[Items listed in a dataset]
--- START ---

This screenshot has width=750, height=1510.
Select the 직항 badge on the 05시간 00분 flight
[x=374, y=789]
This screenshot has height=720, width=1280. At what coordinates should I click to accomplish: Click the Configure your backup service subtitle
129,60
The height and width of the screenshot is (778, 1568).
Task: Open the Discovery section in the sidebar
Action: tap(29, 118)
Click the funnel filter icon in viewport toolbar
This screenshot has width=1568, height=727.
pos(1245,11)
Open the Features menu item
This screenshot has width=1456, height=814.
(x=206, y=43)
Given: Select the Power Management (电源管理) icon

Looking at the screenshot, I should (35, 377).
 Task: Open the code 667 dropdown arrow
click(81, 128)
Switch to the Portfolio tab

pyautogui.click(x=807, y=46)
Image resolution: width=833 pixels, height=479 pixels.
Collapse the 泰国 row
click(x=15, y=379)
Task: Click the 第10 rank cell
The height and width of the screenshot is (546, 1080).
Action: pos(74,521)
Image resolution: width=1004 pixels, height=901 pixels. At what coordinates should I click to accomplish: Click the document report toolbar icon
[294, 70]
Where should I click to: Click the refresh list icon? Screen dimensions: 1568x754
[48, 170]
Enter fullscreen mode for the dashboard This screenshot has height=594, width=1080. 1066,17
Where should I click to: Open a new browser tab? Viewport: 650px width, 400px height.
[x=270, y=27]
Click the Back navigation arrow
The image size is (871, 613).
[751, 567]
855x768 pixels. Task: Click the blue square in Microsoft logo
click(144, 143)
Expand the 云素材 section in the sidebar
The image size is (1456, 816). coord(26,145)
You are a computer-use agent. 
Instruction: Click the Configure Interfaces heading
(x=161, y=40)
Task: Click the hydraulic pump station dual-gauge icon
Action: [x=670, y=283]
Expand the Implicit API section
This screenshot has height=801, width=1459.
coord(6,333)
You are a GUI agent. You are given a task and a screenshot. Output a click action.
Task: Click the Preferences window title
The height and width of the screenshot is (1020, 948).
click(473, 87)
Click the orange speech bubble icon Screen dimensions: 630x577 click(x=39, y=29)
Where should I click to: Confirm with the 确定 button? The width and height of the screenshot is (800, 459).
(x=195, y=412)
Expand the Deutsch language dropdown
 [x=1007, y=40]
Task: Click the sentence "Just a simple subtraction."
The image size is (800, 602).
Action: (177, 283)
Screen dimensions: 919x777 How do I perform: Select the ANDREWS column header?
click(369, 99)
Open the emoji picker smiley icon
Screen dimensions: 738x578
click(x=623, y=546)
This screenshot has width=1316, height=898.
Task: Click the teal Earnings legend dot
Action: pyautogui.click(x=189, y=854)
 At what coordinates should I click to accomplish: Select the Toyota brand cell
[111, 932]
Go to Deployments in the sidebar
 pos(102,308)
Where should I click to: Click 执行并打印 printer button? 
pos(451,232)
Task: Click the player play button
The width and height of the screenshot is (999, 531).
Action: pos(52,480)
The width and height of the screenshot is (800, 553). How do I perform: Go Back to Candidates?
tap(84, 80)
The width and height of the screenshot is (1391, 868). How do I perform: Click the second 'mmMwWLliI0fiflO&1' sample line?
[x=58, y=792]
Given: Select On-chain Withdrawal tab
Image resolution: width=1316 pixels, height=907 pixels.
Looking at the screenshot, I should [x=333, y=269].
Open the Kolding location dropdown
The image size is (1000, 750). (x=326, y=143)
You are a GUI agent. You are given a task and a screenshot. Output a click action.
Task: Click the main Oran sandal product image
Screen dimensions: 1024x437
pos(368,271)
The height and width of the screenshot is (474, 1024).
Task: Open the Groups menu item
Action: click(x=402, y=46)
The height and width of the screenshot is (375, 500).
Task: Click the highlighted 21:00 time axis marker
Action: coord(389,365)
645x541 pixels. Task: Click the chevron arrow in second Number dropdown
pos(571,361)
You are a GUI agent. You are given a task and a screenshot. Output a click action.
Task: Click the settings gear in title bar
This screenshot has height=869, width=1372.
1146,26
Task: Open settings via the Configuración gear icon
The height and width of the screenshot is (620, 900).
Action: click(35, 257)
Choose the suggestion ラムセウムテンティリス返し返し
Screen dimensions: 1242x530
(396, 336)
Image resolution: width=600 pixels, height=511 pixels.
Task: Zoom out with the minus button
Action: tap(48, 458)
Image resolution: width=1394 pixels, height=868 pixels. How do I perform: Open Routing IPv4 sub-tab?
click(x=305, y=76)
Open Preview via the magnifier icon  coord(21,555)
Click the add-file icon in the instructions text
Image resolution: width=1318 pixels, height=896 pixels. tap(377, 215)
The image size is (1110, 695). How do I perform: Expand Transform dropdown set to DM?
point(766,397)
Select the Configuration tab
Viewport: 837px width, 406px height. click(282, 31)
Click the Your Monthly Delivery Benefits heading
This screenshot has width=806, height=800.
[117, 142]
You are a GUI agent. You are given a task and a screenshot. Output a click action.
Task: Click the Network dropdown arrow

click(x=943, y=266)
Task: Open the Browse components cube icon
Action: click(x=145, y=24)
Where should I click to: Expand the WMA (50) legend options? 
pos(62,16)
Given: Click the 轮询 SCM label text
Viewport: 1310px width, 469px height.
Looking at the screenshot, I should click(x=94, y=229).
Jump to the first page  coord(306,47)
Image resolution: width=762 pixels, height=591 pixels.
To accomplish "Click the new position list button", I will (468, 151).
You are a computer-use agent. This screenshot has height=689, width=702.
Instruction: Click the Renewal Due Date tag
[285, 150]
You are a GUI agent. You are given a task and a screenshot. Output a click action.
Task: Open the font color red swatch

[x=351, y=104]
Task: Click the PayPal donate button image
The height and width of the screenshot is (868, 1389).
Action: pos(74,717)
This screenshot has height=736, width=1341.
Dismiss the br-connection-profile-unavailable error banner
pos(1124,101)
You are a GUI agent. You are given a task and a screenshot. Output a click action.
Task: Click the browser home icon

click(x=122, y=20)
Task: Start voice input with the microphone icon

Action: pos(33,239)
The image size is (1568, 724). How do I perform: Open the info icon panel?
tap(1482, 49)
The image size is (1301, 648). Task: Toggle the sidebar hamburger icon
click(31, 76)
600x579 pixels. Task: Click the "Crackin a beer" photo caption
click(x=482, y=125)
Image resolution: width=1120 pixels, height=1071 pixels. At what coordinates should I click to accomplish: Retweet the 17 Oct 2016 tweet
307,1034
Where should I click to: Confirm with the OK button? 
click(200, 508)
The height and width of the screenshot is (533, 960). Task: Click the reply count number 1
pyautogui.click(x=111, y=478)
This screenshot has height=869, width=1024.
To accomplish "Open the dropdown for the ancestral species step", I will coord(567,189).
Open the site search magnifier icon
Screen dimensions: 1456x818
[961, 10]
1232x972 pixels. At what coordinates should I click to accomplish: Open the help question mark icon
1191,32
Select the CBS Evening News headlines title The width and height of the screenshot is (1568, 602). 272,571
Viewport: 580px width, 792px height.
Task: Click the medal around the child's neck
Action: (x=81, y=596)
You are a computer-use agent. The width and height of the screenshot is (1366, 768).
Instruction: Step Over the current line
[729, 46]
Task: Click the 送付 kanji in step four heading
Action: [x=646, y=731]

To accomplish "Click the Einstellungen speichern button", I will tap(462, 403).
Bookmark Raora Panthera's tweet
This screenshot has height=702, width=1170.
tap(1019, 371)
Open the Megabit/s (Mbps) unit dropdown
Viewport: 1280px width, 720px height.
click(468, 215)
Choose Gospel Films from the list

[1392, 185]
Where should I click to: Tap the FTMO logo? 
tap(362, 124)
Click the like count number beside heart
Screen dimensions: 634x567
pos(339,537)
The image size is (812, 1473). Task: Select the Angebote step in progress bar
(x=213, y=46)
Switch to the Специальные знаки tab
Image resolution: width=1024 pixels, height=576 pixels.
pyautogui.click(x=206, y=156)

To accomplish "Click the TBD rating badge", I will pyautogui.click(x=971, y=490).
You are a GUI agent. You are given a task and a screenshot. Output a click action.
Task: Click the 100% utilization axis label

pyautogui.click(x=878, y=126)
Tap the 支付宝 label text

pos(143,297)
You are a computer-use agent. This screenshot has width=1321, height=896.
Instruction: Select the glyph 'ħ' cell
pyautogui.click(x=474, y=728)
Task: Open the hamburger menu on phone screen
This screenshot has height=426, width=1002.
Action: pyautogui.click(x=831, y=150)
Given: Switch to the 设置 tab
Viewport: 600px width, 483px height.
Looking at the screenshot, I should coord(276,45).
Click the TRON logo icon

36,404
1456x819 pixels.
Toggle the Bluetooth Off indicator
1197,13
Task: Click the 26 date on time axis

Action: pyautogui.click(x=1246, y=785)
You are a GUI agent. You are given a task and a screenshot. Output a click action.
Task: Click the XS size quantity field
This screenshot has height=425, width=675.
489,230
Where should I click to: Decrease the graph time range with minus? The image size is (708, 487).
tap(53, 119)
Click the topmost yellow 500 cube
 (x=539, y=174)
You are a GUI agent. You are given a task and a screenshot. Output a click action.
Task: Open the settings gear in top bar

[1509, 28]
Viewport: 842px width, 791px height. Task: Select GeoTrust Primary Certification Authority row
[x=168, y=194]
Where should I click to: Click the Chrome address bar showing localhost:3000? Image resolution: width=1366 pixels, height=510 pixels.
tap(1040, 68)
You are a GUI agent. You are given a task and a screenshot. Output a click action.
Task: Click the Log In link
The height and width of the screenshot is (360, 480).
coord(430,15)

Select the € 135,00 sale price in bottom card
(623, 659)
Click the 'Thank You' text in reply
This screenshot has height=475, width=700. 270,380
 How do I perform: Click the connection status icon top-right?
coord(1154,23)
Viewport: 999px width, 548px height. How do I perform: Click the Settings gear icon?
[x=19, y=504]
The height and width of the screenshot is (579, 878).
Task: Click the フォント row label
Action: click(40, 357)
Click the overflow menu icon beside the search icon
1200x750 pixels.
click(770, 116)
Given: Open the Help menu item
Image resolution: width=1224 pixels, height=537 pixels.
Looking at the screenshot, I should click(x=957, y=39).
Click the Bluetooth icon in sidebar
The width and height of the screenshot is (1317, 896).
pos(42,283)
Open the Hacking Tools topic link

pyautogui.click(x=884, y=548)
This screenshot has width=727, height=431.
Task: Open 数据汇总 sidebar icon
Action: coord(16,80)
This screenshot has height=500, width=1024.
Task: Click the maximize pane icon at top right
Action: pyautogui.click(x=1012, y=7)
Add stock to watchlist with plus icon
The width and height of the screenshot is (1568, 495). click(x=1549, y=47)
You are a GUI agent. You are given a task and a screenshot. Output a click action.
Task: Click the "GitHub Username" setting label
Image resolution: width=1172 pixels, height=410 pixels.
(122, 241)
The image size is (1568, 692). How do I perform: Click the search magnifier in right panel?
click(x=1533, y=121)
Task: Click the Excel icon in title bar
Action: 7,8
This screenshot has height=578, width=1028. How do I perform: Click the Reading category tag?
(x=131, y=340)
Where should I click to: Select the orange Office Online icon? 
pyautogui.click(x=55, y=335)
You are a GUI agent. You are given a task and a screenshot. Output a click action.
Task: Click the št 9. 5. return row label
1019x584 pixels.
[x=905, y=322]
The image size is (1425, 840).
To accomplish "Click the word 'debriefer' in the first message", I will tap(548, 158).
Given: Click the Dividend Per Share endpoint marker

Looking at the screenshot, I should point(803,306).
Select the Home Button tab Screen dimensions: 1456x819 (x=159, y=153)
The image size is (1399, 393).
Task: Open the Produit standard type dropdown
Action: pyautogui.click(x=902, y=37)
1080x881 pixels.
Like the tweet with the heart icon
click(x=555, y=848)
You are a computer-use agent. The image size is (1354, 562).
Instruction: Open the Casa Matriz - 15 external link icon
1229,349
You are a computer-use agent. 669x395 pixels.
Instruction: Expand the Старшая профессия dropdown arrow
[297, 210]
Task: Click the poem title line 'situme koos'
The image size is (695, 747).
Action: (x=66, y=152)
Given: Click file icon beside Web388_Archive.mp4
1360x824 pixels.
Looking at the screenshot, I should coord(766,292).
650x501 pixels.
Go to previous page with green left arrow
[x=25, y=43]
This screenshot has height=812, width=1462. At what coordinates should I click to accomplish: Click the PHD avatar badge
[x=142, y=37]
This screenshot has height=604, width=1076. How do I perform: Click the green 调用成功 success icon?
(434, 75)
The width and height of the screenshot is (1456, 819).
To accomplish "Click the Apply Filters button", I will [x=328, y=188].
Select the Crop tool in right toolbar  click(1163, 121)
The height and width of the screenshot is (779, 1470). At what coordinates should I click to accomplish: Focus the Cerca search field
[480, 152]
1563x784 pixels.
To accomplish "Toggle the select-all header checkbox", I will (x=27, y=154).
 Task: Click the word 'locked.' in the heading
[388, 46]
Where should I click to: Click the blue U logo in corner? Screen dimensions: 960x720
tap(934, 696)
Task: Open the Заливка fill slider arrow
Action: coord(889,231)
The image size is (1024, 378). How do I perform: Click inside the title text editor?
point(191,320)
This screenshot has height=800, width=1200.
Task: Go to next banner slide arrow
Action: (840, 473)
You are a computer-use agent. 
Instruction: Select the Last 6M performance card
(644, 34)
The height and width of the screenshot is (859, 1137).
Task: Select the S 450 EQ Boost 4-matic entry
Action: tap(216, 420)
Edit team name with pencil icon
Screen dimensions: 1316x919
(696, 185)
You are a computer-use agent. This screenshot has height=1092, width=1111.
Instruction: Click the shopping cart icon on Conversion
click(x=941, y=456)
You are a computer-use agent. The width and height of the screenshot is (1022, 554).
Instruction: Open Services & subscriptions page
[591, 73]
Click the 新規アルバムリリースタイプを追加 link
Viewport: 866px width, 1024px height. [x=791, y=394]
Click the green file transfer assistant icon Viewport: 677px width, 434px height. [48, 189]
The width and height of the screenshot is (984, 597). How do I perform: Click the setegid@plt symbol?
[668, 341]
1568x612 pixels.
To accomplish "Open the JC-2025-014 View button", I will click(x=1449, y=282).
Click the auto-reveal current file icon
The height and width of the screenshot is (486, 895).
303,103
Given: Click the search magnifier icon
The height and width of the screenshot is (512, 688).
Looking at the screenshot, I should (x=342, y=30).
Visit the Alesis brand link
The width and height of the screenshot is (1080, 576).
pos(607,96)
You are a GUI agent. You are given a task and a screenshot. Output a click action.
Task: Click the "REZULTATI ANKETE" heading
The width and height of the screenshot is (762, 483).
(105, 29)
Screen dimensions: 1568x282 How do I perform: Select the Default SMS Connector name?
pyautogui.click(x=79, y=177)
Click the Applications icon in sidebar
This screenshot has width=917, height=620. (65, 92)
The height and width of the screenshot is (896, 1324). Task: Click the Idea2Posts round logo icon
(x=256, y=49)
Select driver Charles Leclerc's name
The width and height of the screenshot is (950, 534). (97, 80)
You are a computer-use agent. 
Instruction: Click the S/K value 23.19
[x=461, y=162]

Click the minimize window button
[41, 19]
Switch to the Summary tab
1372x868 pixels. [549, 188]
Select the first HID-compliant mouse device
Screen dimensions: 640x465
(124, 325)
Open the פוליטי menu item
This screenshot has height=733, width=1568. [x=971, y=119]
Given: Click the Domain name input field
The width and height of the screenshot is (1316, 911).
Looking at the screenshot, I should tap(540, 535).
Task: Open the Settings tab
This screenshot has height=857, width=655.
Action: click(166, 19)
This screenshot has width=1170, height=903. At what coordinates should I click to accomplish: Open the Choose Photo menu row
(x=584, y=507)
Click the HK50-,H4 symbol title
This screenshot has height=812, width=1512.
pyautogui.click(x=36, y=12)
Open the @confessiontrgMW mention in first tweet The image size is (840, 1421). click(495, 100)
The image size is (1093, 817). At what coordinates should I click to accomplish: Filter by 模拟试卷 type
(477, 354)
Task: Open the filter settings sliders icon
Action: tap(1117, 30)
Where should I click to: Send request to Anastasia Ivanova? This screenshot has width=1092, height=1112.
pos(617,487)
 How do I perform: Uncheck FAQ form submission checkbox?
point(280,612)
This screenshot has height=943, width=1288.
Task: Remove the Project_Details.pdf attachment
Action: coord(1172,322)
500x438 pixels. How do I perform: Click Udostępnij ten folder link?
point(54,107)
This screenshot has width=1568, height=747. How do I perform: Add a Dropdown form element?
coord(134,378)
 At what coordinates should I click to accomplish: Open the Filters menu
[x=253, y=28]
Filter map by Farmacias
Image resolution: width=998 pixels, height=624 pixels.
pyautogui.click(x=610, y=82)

--- END ---

- Aim of the exercise -
Copy the rows without any change, starting at the line that contains "The height and width of the screenshot is (533, 960)." and ending after the line that contains "Action: (x=81, y=596)".

- Result of this exercise -
The height and width of the screenshot is (533, 960). Task: Click the reply count number 1
pyautogui.click(x=111, y=478)
This screenshot has height=869, width=1024.
To accomplish "Open the dropdown for the ancestral species step", I will coord(567,189).
Open the site search magnifier icon
Screen dimensions: 1456x818
[961, 10]
1232x972 pixels. At what coordinates should I click to accomplish: Open the help question mark icon
1191,32
Select the CBS Evening News headlines title The width and height of the screenshot is (1568, 602). 272,571
Viewport: 580px width, 792px height.
Task: Click the medal around the child's neck
Action: (x=81, y=596)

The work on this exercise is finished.